[Collected data entries]
-- -- --

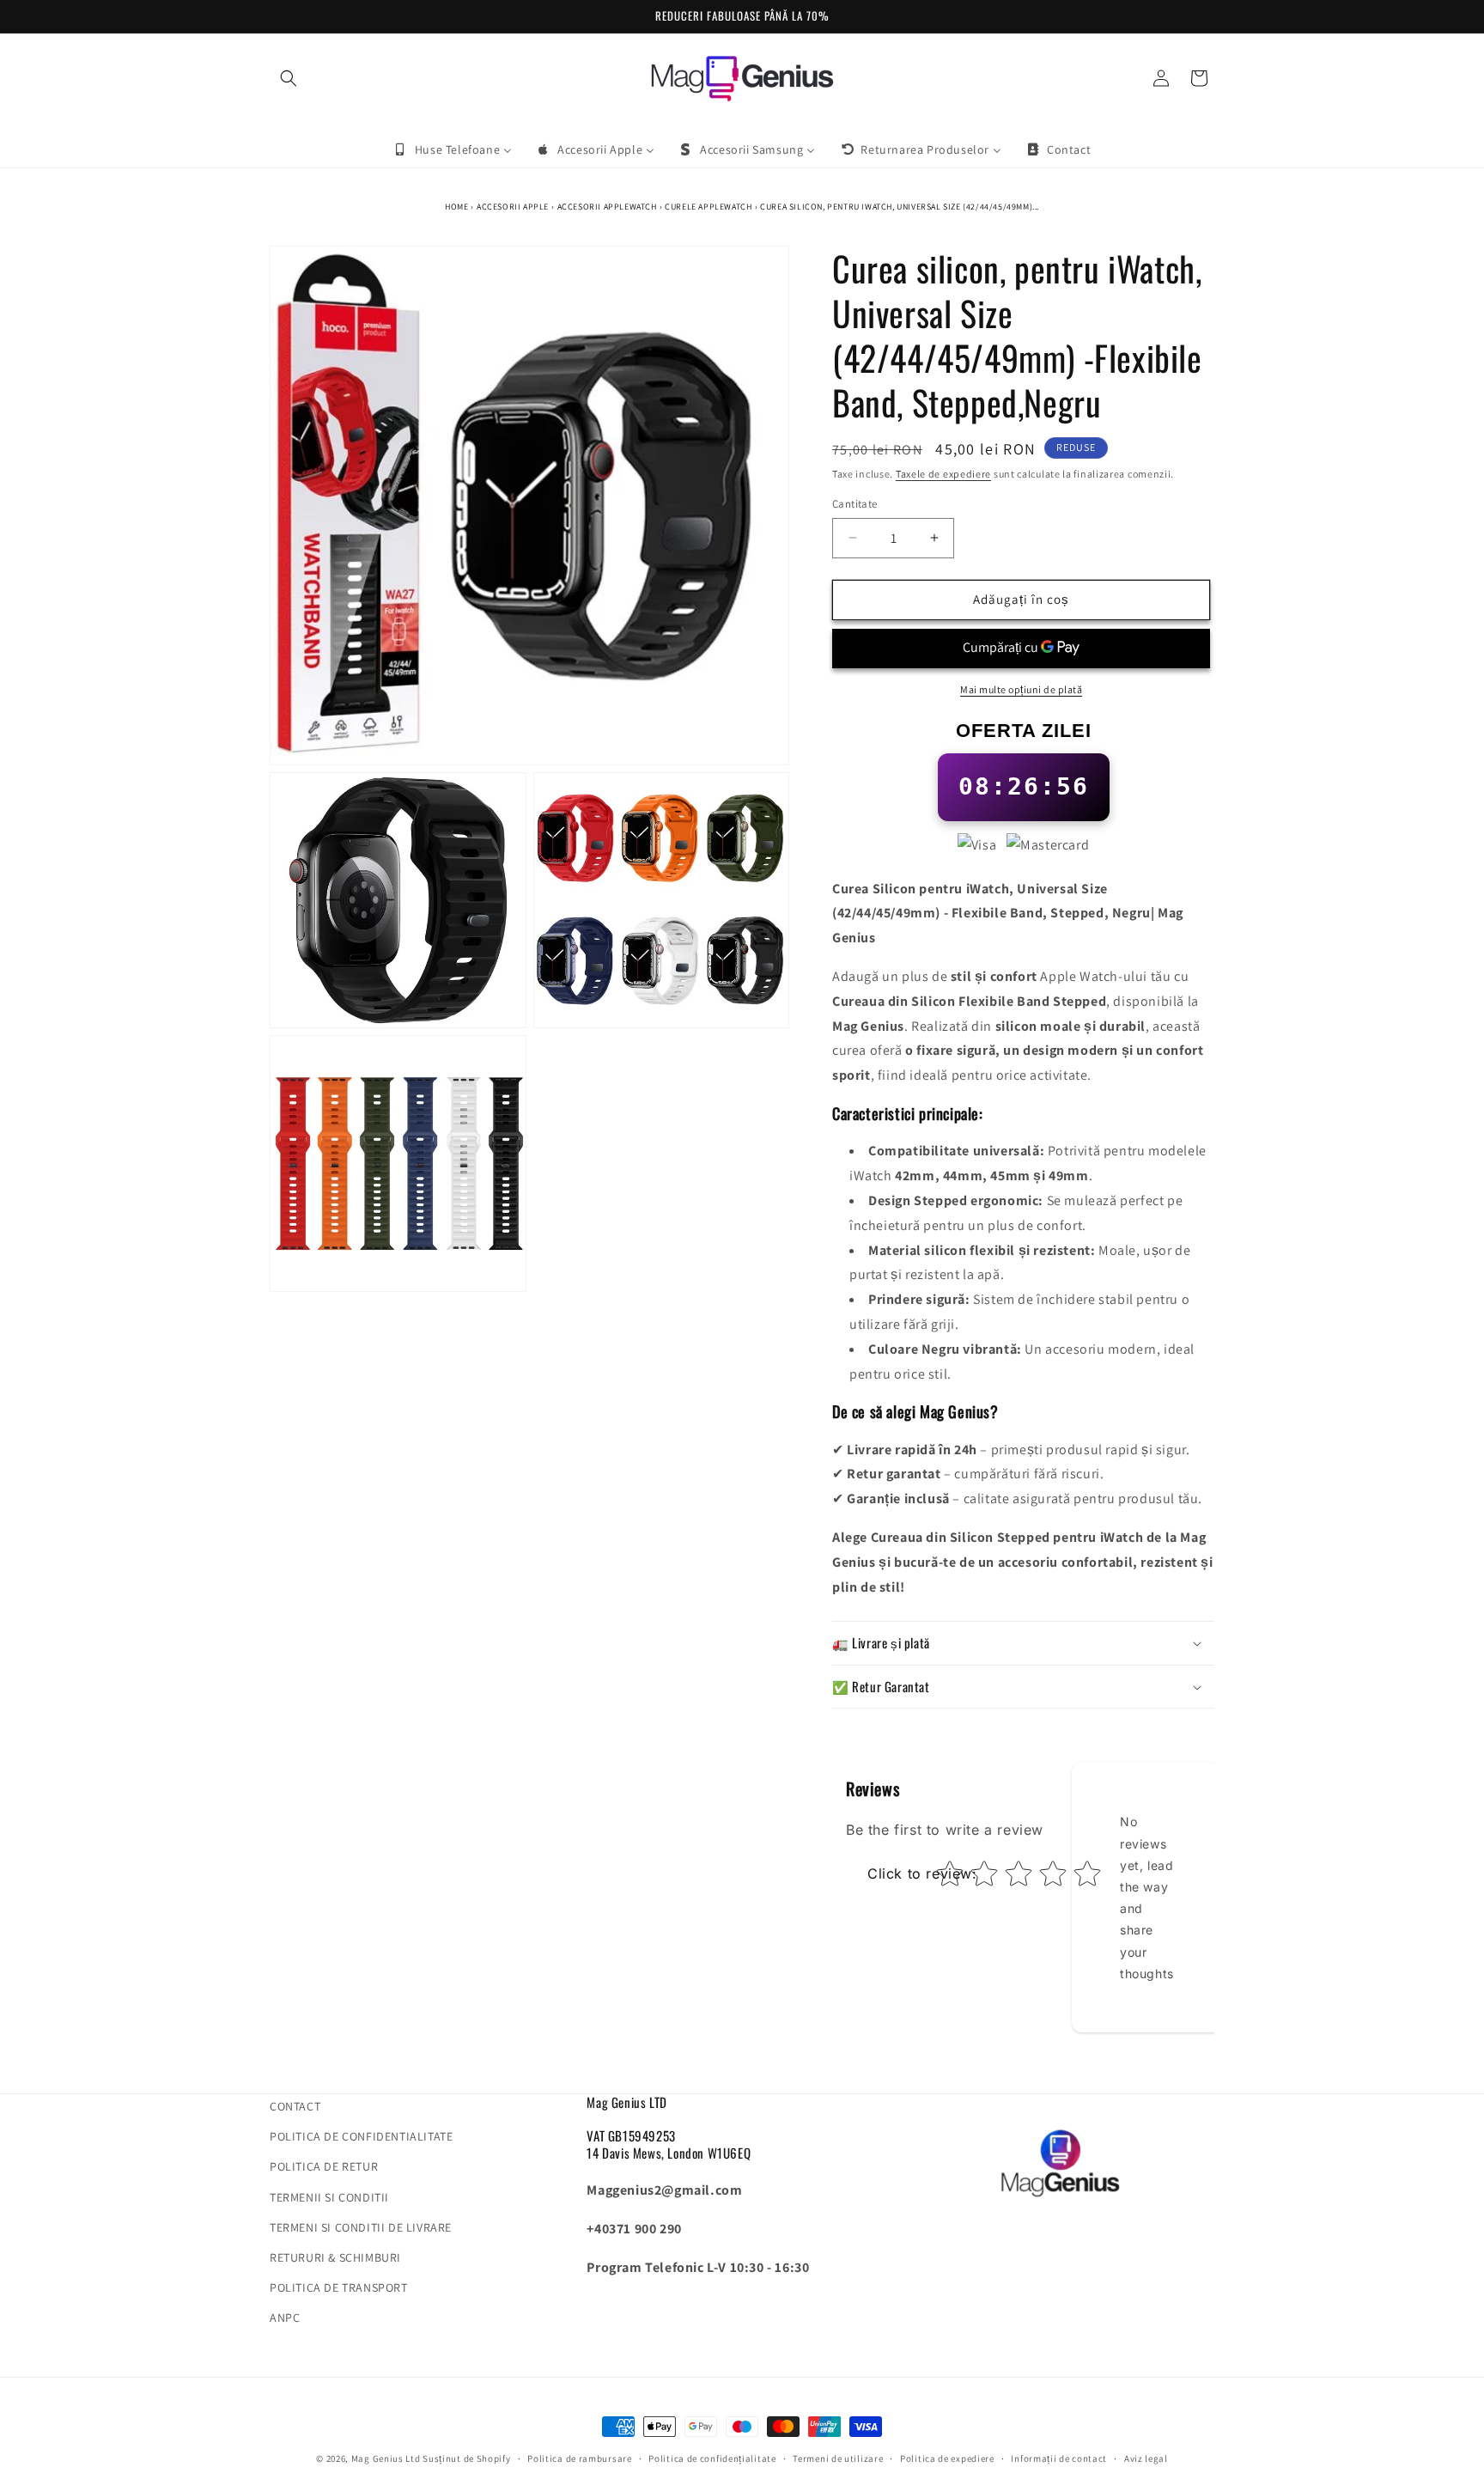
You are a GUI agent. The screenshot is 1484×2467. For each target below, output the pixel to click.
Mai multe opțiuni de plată (1021, 689)
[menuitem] (452, 149)
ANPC (285, 2317)
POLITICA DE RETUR (324, 2166)
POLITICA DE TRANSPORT (339, 2287)
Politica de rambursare (579, 2458)
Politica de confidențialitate (711, 2458)
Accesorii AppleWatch (607, 206)
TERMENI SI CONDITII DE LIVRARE (361, 2227)
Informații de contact (1059, 2458)
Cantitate (855, 503)
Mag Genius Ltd (386, 2458)
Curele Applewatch (708, 206)
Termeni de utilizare (838, 2458)
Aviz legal (1146, 2458)
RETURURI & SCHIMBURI (335, 2257)
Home (456, 206)
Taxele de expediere (943, 473)
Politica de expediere (947, 2458)
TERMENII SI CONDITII (329, 2197)
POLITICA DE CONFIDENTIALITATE (361, 2136)
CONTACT (295, 2106)
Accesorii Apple (513, 206)
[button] (288, 78)
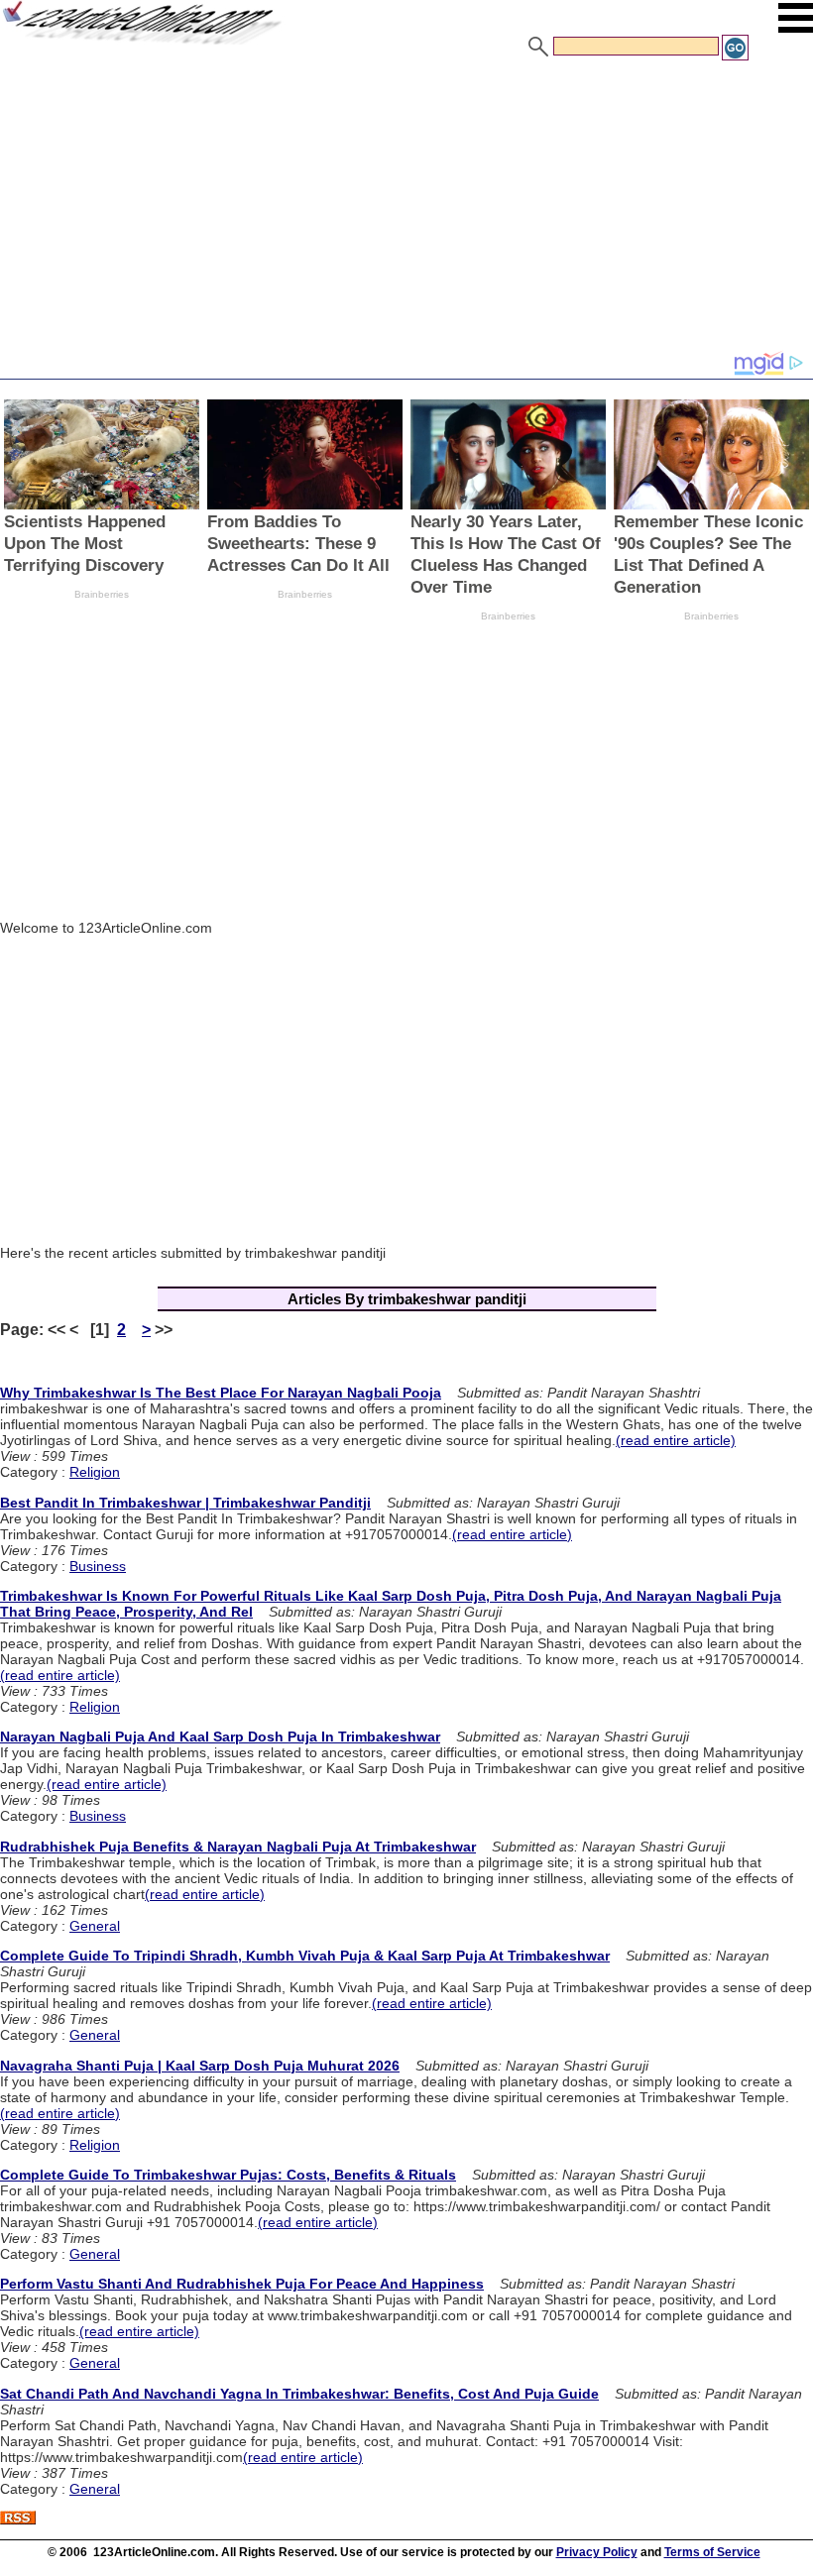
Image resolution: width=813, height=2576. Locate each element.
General (94, 1926)
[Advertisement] (406, 211)
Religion (94, 1472)
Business (97, 1566)
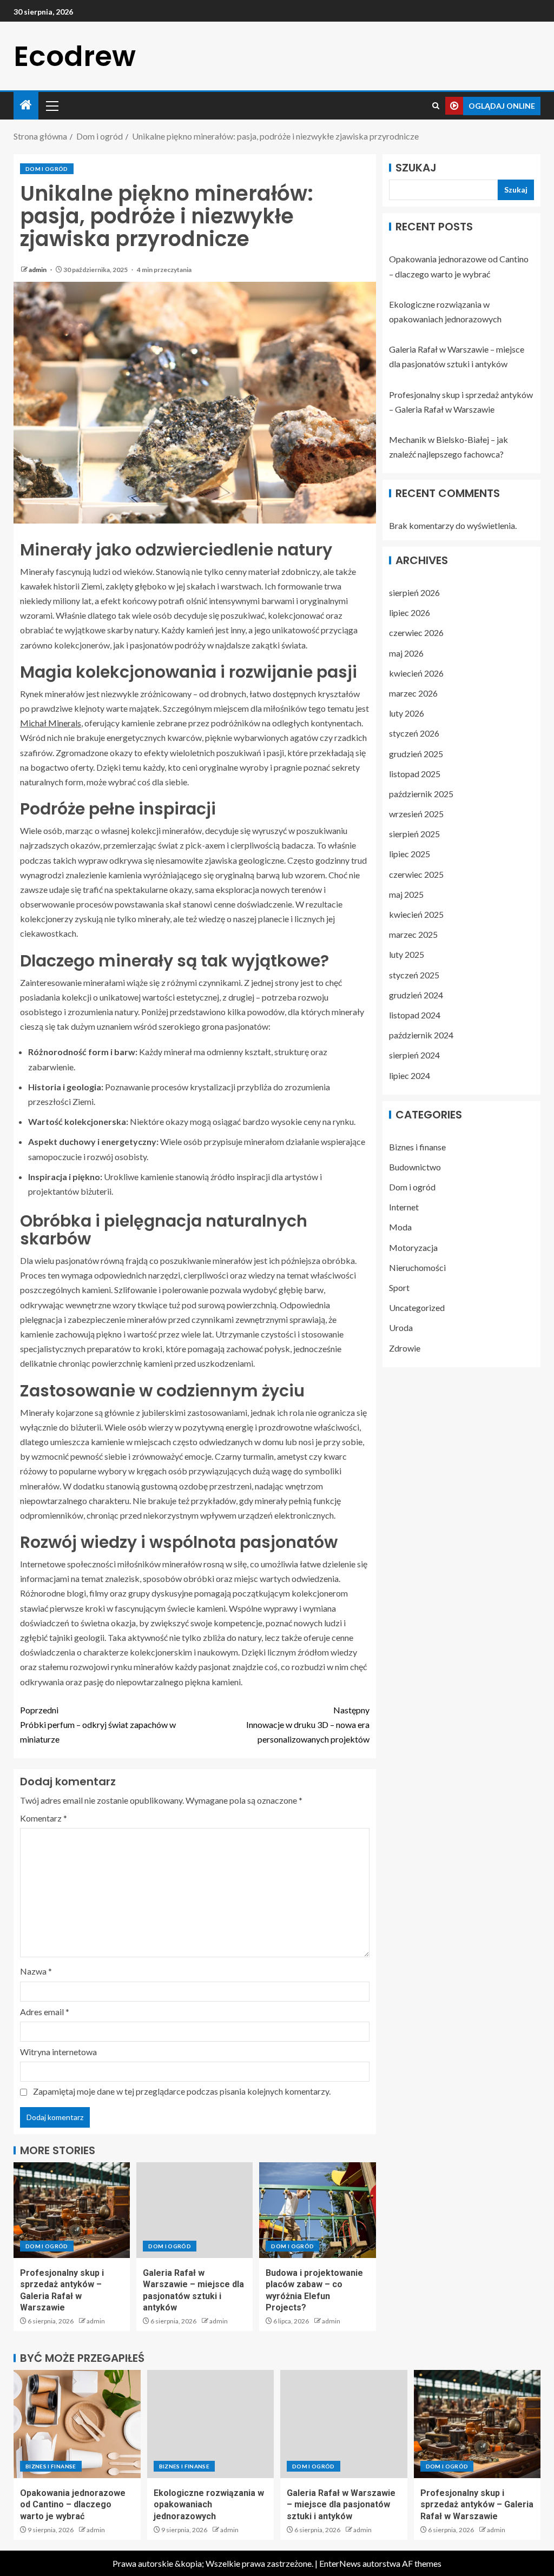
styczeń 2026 (414, 733)
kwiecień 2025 (416, 914)
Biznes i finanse (417, 1147)
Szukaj (416, 167)
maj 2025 (406, 894)
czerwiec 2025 (416, 874)
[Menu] (51, 105)
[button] (51, 105)
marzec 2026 (413, 693)
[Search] (436, 105)
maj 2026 (406, 653)
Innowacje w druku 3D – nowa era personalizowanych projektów (308, 1724)
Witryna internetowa (58, 2052)
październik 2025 (421, 794)
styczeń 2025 (414, 975)
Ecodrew (75, 56)
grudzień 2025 (416, 754)
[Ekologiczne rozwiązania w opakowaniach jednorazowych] (210, 2424)
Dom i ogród (46, 168)
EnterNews (340, 2563)
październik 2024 (421, 1035)
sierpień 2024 (414, 1055)
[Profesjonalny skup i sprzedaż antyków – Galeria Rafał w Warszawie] (72, 2210)
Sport (399, 1287)
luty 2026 (406, 713)
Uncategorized (417, 1307)
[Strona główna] (26, 105)
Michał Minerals (50, 723)
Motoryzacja (413, 1247)
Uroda (401, 1327)
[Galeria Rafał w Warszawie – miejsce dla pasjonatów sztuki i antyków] (194, 2210)
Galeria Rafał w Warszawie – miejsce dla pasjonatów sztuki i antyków (341, 2504)
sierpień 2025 (414, 834)
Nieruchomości (417, 1267)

-- -- --

### What is needed
Scan the data above. Return every line with "CONDITII" in it.

### Solution below
TERMENI SI CONDITII DE LIVRARE (361, 2227)
TERMENII SI CONDITII (329, 2197)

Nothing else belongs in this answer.